Moscow’s narrative has also drastically changed over the past decade, as has its casualty rate. In 2014, Putin often pretended to have no control over the “separatist uprisings,” and the Russian military suffered relatively few losses for significant territorial gains. As the war edges into its fourth year, Western officials assess Russia’s incremental gains along the frontline add as many as 1,500 deaths and injuries a day, and the toll nears 700,000 casualties for the war, according to the UK defense ministry.
The Kremlin has also cast the war as an existential battle against all of NATO – perhaps to excuse its faltering performance. On the other hand, NATO has yet to commit troops to the conflict at all, only its less desirable equipment. This imbalance in how the conflict is perceived will warp the negotiating table. Russia simply has more at stake than NATO. And it may make it harder for Putin to accept minor concessions from Kyiv at talks, and rather seek larger gains.
Fast burn of lives
There are hopes Trump’s unpredictability, and apparent desire to avoid seeing on his watch a repeat embarrassment for the US comparable to the withdrawal from Kabul, could resolve him to see Putin fail. But that would require the president-elect to reverse two key constants in his demeanor: a desire to not publicly upset the Kremlin head, and to reduce the United States’ involvement in foreign conflicts.
Kyiv and other NATO members like to evoke the idea of “peace through strength.” But the larger risk of this year is a slow, even torturous, diplomatic process during which Putin’s imperfect adherence to a ceasefire, and likely continued minor territorial gains, leave Ukraine’s allies divided, and unable to decide what level of violation would merit the full involvement of NATO in retaliation.
As in 2014, do you go to war over Crimea, or Debaltseve? If NATO or European troops are deployed along a de-militarized zone, what level of violation, or casualties among them, would merit a NATO retaliation against another nuclear power? Would the Trump White House agree with its European allies?
And once NATO’s unity and intensity of support for Kyiv begin to lapse, and European governments begin to change, it may be hard to reignite. Putin knows this, and has played to it before. But only now does he have such an apparent sympathizer in the White House as Donald Trump.

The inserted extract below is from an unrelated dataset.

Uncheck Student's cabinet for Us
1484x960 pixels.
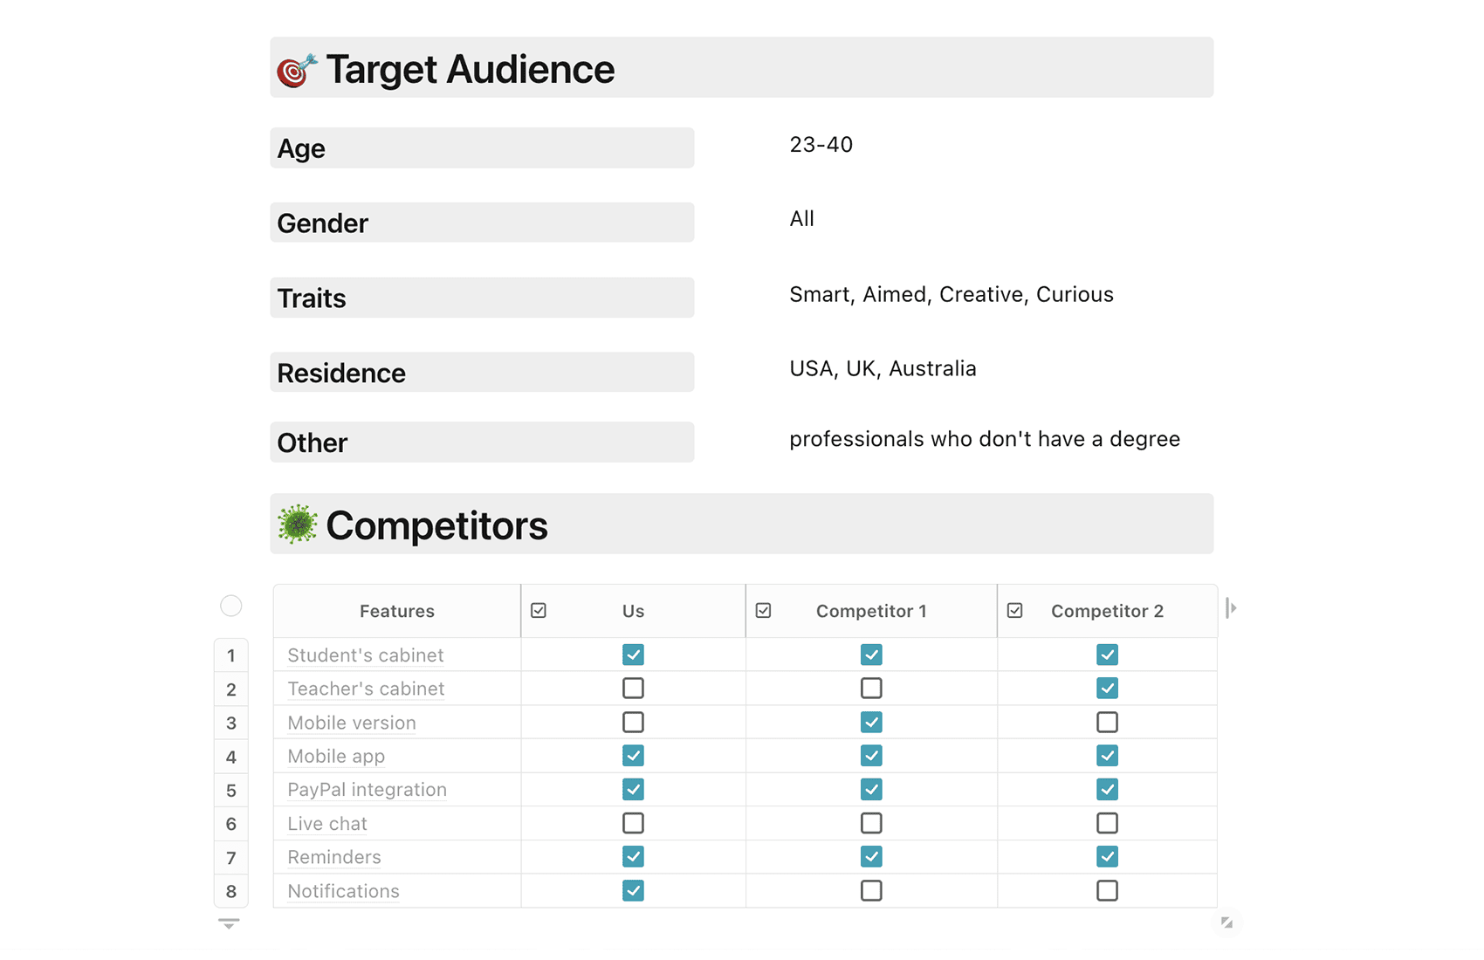tap(633, 655)
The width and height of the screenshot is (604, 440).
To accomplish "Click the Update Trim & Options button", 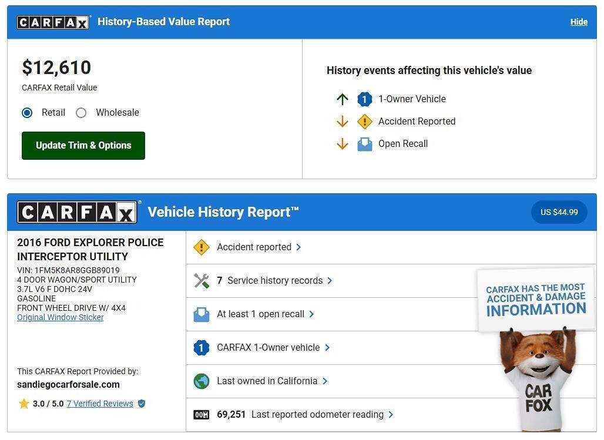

Time may not entirely be on Putin’s side, given the fast burn of Russian lives, financial reserves, and an economy fiercely overheating from military sign-on bonuses and death payouts. But this year, the Kremlin head will see the one constant that caused the clock to tick loudest in Moscow – the unified backing of NATO for Ukraine – morph into the slow, generous diplomacy he exploited in 2014. That, combined with Russia’s brutal and slow-paced tenacity on the battlefield, may be enough to edge him towards the victory he needs.